Anyhow, I decided to start my peas tonight for a couple of reasons:
- Peas like cooler weather and can easily get burned when the sun gets intense. I know that they will do well in the early spring, but I have been assured by people who live here that summer gets quite hot and dry.
- Peas take a while to get going, and I want them to be significant plants before I transplant them. I am worrying about small animals that might want to snack on tender pea shoots (I don't blame them), so I want to have some solid plants before I put them out into the wilds of the backyard.
- Starting my peas now means that I have to get my butt in gear and build a place for them to climb.
- I happened to have my peas saved from last year, and have yet to purchase a lot of the seeds I am planting this year.

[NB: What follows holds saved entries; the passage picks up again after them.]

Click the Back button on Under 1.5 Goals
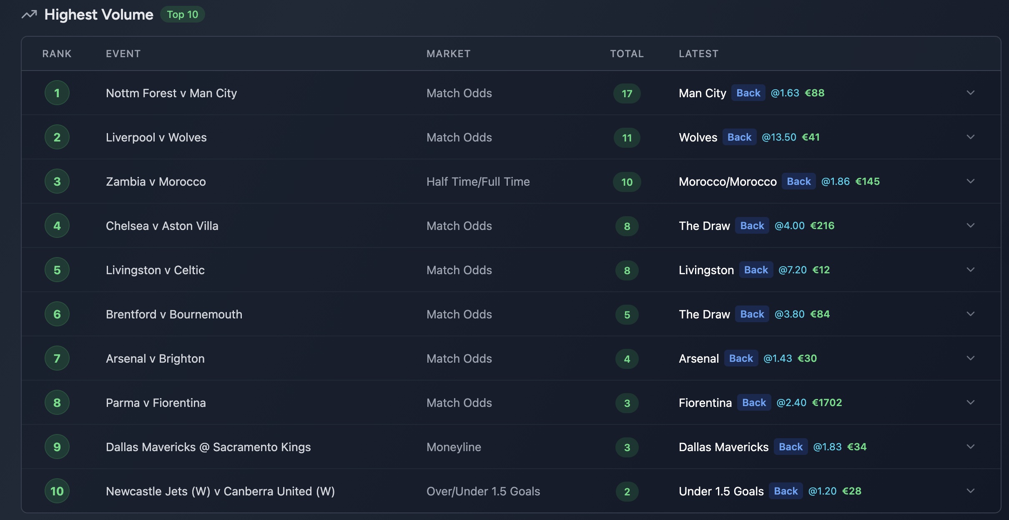The width and height of the screenshot is (1009, 520). click(x=785, y=491)
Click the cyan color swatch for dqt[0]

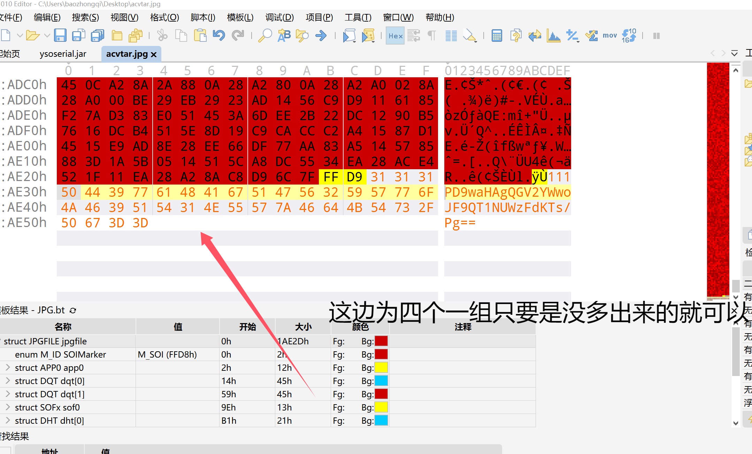pos(381,381)
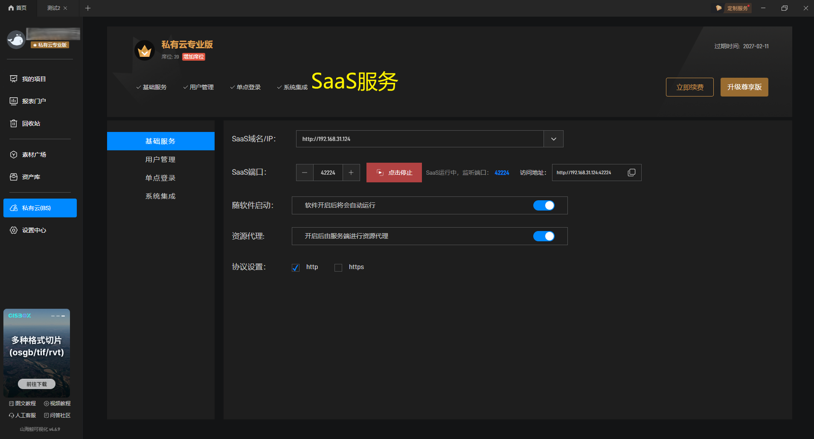Click 点击停止 to stop the SaaS service
This screenshot has height=439, width=814.
(x=394, y=172)
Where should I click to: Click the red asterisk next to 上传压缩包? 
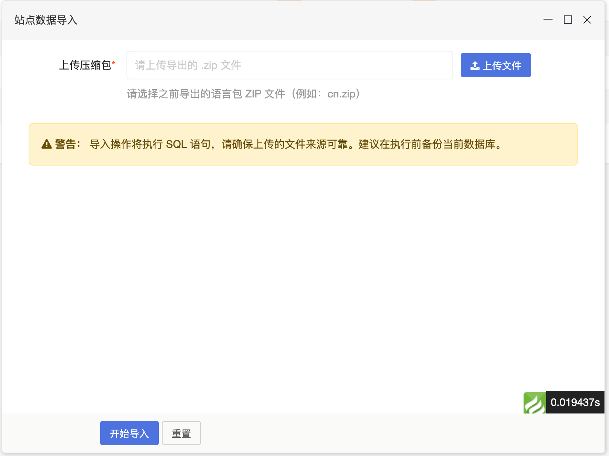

I filled my containers with soil that we got from a local gardening center. Because we are planting into the sheet mulch that is currently composting in the raised beds, I want to make sure that the area around the roots of each plant is nutrient-rich soil so as to mitigate any issues with our little mulch experiment.
I planted two peas per container, 7 containers per pea type. In the end I should have enough plants to run along the full length of one of the raised beds in the back.
Now, here's something very cool that was a total accident. We had a tupperware bin sitting out in front of the house that no one bothered to put away. As the rains came down last week I slid it under a place where our gutter leaks a bit to catch water. I can't say that I have the know-how to fix the gutter at this point, so I figure why not try and turn a problem into a solution? The result is a nice reservoir of rainwater out front that I am using for watering the starts as well as the house plants.
A tupperware bin we never put away becomes a great cachment out front by the rosebush.